Using the passage on the Añjali Mudrā below, answer these:
(a) What is the gesture of folding hands during a namaste called?
(b) Which Indian classical dance is named as using this mudra?
(c) How are the thumbs placed in Namaskara mudra?

(Passage shown)

The gesture of folding hands during a namaste is called the Añjali Mudrā. In addition to namaste, this mudra is one of the postures found in Indian classical dance such as Bharatanatyam, and in yoga practice. It is widely found in Indian temple reliefs and sculpture in mandapam, at entrances and iconography such as the Lingobhavamurti of Shaivism. The Anjali mudra differs from namaste by being a non-verbal gesture, while namaste can be said with or without any gesture. According to Bhaumik and Govil, the Anjali mudra and Namaskara mudra are very similar but have a subtle difference. The back of the thumbs in Anjali mudra face the chest and are perpendicular to other fingers, while the thumbs in Namaskara mudra are aligned with the other fingers.

(End Passage shown)
(Source information)

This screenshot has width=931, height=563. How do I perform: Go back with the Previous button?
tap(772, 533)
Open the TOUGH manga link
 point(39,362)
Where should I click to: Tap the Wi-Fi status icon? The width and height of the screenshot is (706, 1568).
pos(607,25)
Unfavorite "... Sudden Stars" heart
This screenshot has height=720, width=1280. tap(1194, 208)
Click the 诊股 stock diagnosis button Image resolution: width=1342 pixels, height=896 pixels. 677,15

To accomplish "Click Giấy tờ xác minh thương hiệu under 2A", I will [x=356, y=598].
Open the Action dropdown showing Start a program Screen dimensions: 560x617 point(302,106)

(End Source information)

Result of this task:
(a) The Añjali Mudrā.
(b) Bharatanatyam.
(c) They are aligned with the other fingers.